--- Begin ---
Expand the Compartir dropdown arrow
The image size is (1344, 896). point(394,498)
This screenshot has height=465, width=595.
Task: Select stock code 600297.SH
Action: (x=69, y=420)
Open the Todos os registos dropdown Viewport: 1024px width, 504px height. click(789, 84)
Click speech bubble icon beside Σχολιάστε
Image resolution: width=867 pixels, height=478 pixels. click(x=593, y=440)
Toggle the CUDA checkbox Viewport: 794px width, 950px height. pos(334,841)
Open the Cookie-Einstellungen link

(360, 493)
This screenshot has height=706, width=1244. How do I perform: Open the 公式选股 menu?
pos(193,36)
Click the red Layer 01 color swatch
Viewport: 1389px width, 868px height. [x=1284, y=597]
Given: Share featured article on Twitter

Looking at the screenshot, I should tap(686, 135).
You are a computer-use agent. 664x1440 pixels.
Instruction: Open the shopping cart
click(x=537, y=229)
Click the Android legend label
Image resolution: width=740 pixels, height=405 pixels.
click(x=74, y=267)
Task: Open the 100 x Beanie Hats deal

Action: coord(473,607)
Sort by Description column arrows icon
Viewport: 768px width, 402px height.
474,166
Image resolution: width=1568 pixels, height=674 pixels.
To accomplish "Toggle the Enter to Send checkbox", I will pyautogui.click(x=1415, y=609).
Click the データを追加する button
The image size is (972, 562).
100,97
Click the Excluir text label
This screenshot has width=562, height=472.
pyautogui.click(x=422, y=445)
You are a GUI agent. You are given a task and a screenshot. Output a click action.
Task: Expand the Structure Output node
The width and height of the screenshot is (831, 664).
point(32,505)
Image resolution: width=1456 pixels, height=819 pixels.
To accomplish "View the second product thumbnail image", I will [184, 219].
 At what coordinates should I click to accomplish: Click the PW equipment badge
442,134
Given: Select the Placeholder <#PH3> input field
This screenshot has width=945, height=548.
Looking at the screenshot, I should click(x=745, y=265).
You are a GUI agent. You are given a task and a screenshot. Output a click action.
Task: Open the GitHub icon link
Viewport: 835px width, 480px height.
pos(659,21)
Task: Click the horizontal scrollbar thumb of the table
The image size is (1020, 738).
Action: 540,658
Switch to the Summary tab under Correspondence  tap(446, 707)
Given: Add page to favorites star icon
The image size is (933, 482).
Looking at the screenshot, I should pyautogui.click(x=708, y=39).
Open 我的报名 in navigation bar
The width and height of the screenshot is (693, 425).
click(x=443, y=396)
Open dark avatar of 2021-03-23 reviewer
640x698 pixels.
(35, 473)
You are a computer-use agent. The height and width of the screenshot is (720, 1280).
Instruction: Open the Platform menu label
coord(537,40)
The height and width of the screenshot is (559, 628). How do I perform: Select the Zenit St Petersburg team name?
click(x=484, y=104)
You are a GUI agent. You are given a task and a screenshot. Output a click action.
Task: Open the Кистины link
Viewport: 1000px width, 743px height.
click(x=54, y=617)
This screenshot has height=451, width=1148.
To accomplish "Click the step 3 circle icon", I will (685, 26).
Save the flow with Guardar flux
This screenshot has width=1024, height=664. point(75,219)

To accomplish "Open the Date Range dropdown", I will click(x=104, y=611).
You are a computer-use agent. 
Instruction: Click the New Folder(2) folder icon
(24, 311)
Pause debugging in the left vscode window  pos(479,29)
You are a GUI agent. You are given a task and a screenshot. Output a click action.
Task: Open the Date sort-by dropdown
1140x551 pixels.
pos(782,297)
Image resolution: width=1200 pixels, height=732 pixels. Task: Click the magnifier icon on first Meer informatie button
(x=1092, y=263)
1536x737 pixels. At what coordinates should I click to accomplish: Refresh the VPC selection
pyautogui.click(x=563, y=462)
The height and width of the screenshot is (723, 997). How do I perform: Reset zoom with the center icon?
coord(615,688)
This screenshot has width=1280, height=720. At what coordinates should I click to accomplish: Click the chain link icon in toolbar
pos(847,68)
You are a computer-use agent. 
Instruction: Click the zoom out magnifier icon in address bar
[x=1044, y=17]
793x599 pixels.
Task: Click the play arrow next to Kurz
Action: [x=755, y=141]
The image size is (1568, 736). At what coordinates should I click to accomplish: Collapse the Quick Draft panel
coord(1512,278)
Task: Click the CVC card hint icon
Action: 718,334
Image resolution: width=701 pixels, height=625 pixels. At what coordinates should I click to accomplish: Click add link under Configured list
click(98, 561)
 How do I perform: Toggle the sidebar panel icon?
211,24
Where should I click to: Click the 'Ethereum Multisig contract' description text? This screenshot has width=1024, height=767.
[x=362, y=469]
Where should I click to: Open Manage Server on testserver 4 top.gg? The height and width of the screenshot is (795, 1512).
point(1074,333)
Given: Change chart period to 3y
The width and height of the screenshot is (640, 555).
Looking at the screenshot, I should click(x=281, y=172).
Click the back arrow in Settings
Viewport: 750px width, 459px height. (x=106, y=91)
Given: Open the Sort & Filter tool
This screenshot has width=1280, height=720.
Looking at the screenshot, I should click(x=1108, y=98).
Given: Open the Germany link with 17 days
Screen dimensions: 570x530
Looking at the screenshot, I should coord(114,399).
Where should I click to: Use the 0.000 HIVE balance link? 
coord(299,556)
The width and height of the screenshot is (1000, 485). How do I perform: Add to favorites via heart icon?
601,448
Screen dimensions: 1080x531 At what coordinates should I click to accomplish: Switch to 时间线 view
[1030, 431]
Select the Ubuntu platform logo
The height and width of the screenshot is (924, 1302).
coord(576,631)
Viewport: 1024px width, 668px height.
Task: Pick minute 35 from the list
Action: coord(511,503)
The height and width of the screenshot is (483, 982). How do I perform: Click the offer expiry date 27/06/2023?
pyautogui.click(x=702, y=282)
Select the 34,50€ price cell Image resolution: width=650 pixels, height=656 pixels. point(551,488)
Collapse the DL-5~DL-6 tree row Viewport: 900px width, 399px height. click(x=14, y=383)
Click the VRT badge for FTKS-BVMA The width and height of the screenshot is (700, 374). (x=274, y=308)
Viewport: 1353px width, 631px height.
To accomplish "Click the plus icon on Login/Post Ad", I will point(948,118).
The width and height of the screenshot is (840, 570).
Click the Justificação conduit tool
--- End ---
■ **What you have to do**
Convert the records above into a Markdown table with two columns, Row and Text. Number each row and put one line of the records in it, leaving out blank lines.

■ **Written solution**
| Row | Text |
|---|---|
| 1 | Expand the Compartir dropdown arrow |
| 2 | The image size is (1344, 896). point(394,498) |
| 3 | This screenshot has height=465, width=595. |
| 4 | Task: Select stock code 600297.SH |
| 5 | Action: (x=69, y=420) |
| 6 | Open the Todos os registos dropdown Viewport: 1024px width, 504px height. click(789, 84) |
| 7 | Click speech bubble icon beside Σχολιάστε |
| 8 | Image resolution: width=867 pixels, height=478 pixels. click(x=593, y=440) |
| 9 | Toggle the CUDA checkbox Viewport: 794px width, 950px height. pos(334,841) |
| 10 | Open the Cookie-Einstellungen link |
| 11 | (360, 493) |
| 12 | This screenshot has height=706, width=1244. How do I perform: Open the 公式选股 menu? |
| 13 | pos(193,36) |
| 14 | Click the red Layer 01 color swatch |
| 15 | Viewport: 1389px width, 868px height. [x=1284, y=597] |
| 16 | Given: Share featured article on Twitter |
| 17 | Looking at the screenshot, I should tap(686, 135). |
| 18 | You are a computer-use agent. 664x1440 pixels. |
| 19 | Instruction: Open the shopping cart |
| 20 | click(x=537, y=229) |
| 21 | Click the Android legend label |
| 22 | Image resolution: width=740 pixels, height=405 pixels. |
| 23 | click(x=74, y=267) |
| 24 | Task: Open the 100 x Beanie Hats deal |
| 25 | Action: coord(473,607) |
| 26 | Sort by Description column arrows icon |
| 27 | Viewport: 768px width, 402px height. |
| 28 | 474,166 |
| 29 | Image resolution: width=1568 pixels, height=674 pixels. |
| 30 | To accomplish "Toggle the Enter to Send checkbox", I will pyautogui.click(x=1415, y=609). |
| 31 | Click the データを追加する button |
| 32 | The image size is (972, 562). |
| 33 | 100,97 |
| 34 | Click the Excluir text label |
| 35 | This screenshot has width=562, height=472. |
| 36 | pyautogui.click(x=422, y=445) |
| 37 | You are a GUI agent. You are given a task and a screenshot. Output a click action. |
| 38 | Task: Expand the Structure Output node |
| 39 | The width and height of the screenshot is (831, 664). |
| 40 | point(32,505) |
| 41 | Image resolution: width=1456 pixels, height=819 pixels. |
| 42 | To accomplish "View the second product thumbnail image", I will [184, 219]. |
| 43 |  At what coordinates should I click to accomplish: Click the PW equipment badge |
| 44 | 442,134 |
| 45 | Given: Select the Placeholder <#PH3> input field |
| 46 | This screenshot has width=945, height=548. |
| 47 | Looking at the screenshot, I should click(x=745, y=265). |
| 48 | You are a GUI agent. You are given a task and a screenshot. Output a click action. |
| 49 | Task: Open the GitHub icon link |
| 50 | Viewport: 835px width, 480px height. |
| 51 | pos(659,21) |
| 52 | Task: Click the horizontal scrollbar thumb of the table |
| 53 | The image size is (1020, 738). |
| 54 | Action: 540,658 |
| 55 | Switch to the Summary tab under Correspondence  tap(446, 707) |
| 56 | Given: Add page to favorites star icon |
| 57 | The image size is (933, 482). |
| 58 | Looking at the screenshot, I should pyautogui.click(x=708, y=39). |
| 59 | Open 我的报名 in navigation bar |
| 60 | The width and height of the screenshot is (693, 425). |
| 61 | click(x=443, y=396) |
| 62 | Open dark avatar of 2021-03-23 reviewer |
| 63 | 640x698 pixels. |
| 64 | (35, 473) |
| 65 | You are a computer-use agent. The height and width of the screenshot is (720, 1280). |
| 66 | Instruction: Open the Platform menu label |
| 67 | coord(537,40) |
| 68 | The height and width of the screenshot is (559, 628). How do I perform: Select the Zenit St Petersburg team name? |
| 69 | click(x=484, y=104) |
| 70 | You are a GUI agent. You are given a task and a screenshot. Output a click action. |
| 71 | Task: Open the Кистины link |
| 72 | Viewport: 1000px width, 743px height. |
| 73 | click(x=54, y=617) |
| 74 | This screenshot has height=451, width=1148. |
| 75 | To accomplish "Click the step 3 circle icon", I will (685, 26). |
| 76 | Save the flow with Guardar flux |
| 77 | This screenshot has width=1024, height=664. point(75,219) |
| 78 | To accomplish "Open the Date Range dropdown", I will click(x=104, y=611). |
| 79 | You are a computer-use agent.  |
| 80 | Instruction: Click the New Folder(2) folder icon |
| 81 | (24, 311) |
| 82 | Pause debugging in the left vscode window  pos(479,29) |
| 83 | You are a GUI agent. You are given a task and a screenshot. Output a click action. |
| 84 | Task: Open the Date sort-by dropdown |
| 85 | 1140x551 pixels. |
| 86 | pos(782,297) |
| 87 | Image resolution: width=1200 pixels, height=732 pixels. Task: Click the magnifier icon on first Meer informatie button |
| 88 | (x=1092, y=263) |
| 89 | 1536x737 pixels. At what coordinates should I click to accomplish: Refresh the VPC selection |
| 90 | pyautogui.click(x=563, y=462) |
| 91 | The height and width of the screenshot is (723, 997). How do I perform: Reset zoom with the center icon? |
| 92 | coord(615,688) |
| 93 | This screenshot has width=1280, height=720. At what coordinates should I click to accomplish: Click the chain link icon in toolbar |
| 94 | pos(847,68) |
| 95 | You are a computer-use agent.  |
| 96 | Instruction: Click the zoom out magnifier icon in address bar |
| 97 | [x=1044, y=17] |
| 98 | 793x599 pixels. |
| 99 | Task: Click the play arrow next to Kurz |
| 100 | Action: [x=755, y=141] |
| 101 | The image size is (1568, 736). At what coordinates should I click to accomplish: Collapse the Quick Draft panel |
| 102 | coord(1512,278) |
| 103 | Task: Click the CVC card hint icon |
| 104 | Action: 718,334 |
| 105 | Image resolution: width=701 pixels, height=625 pixels. At what coordinates should I click to accomplish: Click add link under Configured list |
| 106 | click(98, 561) |
| 107 |  How do I perform: Toggle the sidebar panel icon? |
| 108 | 211,24 |
| 109 | Where should I click to: Click the 'Ethereum Multisig contract' description text? This screenshot has width=1024, height=767. |
| 110 | [x=362, y=469] |
| 111 | Where should I click to: Open Manage Server on testserver 4 top.gg? The height and width of the screenshot is (795, 1512). |
| 112 | point(1074,333) |
| 113 | Given: Change chart period to 3y |
| 114 | The width and height of the screenshot is (640, 555). |
| 115 | Looking at the screenshot, I should click(x=281, y=172). |
| 116 | Click the back arrow in Settings |
| 117 | Viewport: 750px width, 459px height. (x=106, y=91) |
| 118 | Given: Open the Sort & Filter tool |
| 119 | This screenshot has width=1280, height=720. |
| 120 | Looking at the screenshot, I should click(x=1108, y=98). |
| 121 | Given: Open the Germany link with 17 days |
| 122 | Screen dimensions: 570x530 |
| 123 | Looking at the screenshot, I should coord(114,399). |
| 124 | Where should I click to: Use the 0.000 HIVE balance link?  |
| 125 | coord(299,556) |
| 126 | The width and height of the screenshot is (1000, 485). How do I perform: Add to favorites via heart icon? |
| 127 | 601,448 |
| 128 | Screen dimensions: 1080x531 At what coordinates should I click to accomplish: Switch to 时间线 view |
| 129 | [1030, 431] |
| 130 | Select the Ubuntu platform logo |
| 131 | The height and width of the screenshot is (924, 1302). |
| 132 | coord(576,631) |
| 133 | Viewport: 1024px width, 668px height. |
| 134 | Task: Pick minute 35 from the list |
| 135 | Action: coord(511,503) |
| 136 | The height and width of the screenshot is (483, 982). How do I perform: Click the offer expiry date 27/06/2023? |
| 137 | pyautogui.click(x=702, y=282) |
| 138 | Select the 34,50€ price cell Image resolution: width=650 pixels, height=656 pixels. point(551,488) |
| 139 | Collapse the DL-5~DL-6 tree row Viewport: 900px width, 399px height. click(x=14, y=383) |
| 140 | Click the VRT badge for FTKS-BVMA The width and height of the screenshot is (700, 374). (x=274, y=308) |
| 141 | Viewport: 1353px width, 631px height. |
| 142 | To accomplish "Click the plus icon on Login/Post Ad", I will point(948,118). |
| 143 | The width and height of the screenshot is (840, 570). |
| 144 | Click the Justificação conduit tool |